9 mars 2016 Par Araso | 0 commentaires

Yveline Rapeau cumule les casquettes. Directrice de La Brèche, pôle national des arts du cirque de Basse-Normandie, elle a été nommée en septembre 2015 directrice du Cirque-Théâtre d’Elbeuf, pôle national des arts du cirque de Haute-Normandie. A l’approche de Spring, le Festival des nouvelles formes de Cirque en Normandie (du 10 mars au 2 avril) qui prend une ampleur régionale, cette passionnée de cirque contemporain et militante pour la création contemporaine nous livre sa vision du festival et nous emmène dans les coulisses des chantiers en cours. 

Araso: Où en est le cirque dans le paysage du spectacle vivant ?

Yveline Rapeau: La réflexion que j’ai menée sur le sujet à l’approche de Spring a donné lieu à une cristallisation du mot « liberté », qui est irrémédiablement associé à la création artistique et au spectacle vivant. Plus encore dans le cirque, qui n’est pas chargé des valises des arts plus historiques, plus institutionnalisés. Le cirque est né comme le papillon de la chrysalide. A cette différence près que le papillon meurt après sa sortie de la chrysalide tandis que Spring continue d’évoluer et de porter ses fruits toute la saison.
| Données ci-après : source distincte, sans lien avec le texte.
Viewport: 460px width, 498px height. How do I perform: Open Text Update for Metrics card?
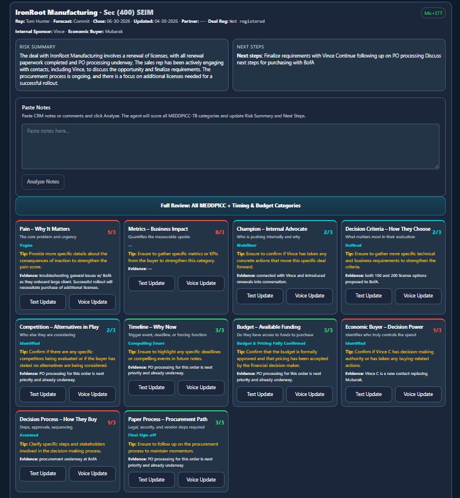coord(151,283)
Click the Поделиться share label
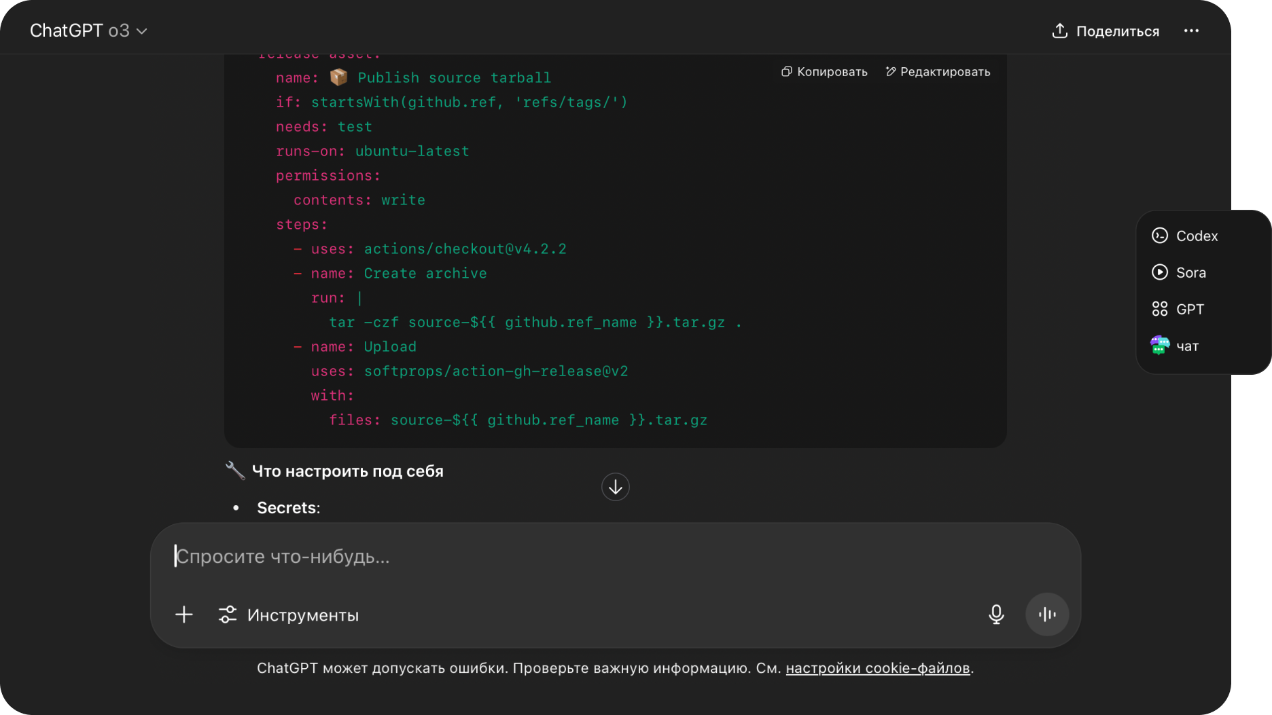 click(1117, 31)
Le cirque contemporain est libre car il reste un genre insaisissable. Il n’a pas le clown, les animaux, pour autant il est très difficile de décrire ce qu’il y a d’attribuable au genre. Sa liberté vient de cette capacité à s’affranchir, à ne se laisser enfermer dans aucune case. Il échappe à toute catégorisation, ce n’est pas parce qu’on a vu dix spectacles qu’on a vu le 11ème. C’est extrêmement réjouissant.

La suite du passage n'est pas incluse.